R&D Role: Software Engineer in Machine Learning

Introduction

Machine learning engineers (or ENG-ML in Criteo’s slang) are expert in the development of data processing pipelines. Our role at Criteo is to design these pipelines, to drive their implementation, and to push them in production. This versatile role requires strong skills in applied research but also in computer science and data science. As complex algorithm designers, it is expected from us to acknowledge and deeply understand the theory behind these methods. Using this knowledge, we must implement code complying with all good engineering practices such as robustness and maintainability. We also have to take into account the wider software ecosystem where our software is deployed: using the most relevant technologies, sizing the CPU and memory consumption and asking for extra resources if needed.
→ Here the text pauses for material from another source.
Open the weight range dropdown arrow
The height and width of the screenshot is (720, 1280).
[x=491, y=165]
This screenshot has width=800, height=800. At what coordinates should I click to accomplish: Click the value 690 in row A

We define the SLAs with regard to the other Criteo services that our code is interacting with.  

At Criteo, the role of a ML engineer can be very different depending on the needs of the team. In this blog we present to you the typical tasks of ML engineers at Criteo, how they translate into tasks at our Prediction team, responsible for machine learning optimization algorithms, and our Recommendation team, working on product recommendation.
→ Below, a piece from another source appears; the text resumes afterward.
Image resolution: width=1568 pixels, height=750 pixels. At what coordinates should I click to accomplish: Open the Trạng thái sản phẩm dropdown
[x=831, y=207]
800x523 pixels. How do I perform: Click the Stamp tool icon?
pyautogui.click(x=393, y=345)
Bringing ideas to solutions

Machine Learning is a domain that evolves very quickly, in particular regarding the recent explosion of work in the area deep neural networks. It is part of our role as ML engineers @ Criteo to watch these evolutions and evaluate their value and feasibility in the context of our current teams’ projects. For this purpose, we organize reading groups amongst teams, and cross teams, where we discuss the latest papers and toolboxes. At Criteo, we are lucky to work with very passionate ML people and the feedback of other ML engineers and researchers help us determine the fit with the problems we are working on, their integration cost in our ML infrastructure (referred to in Criteo as “The Engine”), and the potential uplift that they could bring for our clients. We also discuss a lot on dedicated internal channels, allowing anyone to express their opinion.  

Once a project is chosen, we follow an agile methodology to iterate fast. As ML engineers, we have daily two-way exchanges with the research team to refine the idea and end up with a solution that can be applied to Criteo’s problems.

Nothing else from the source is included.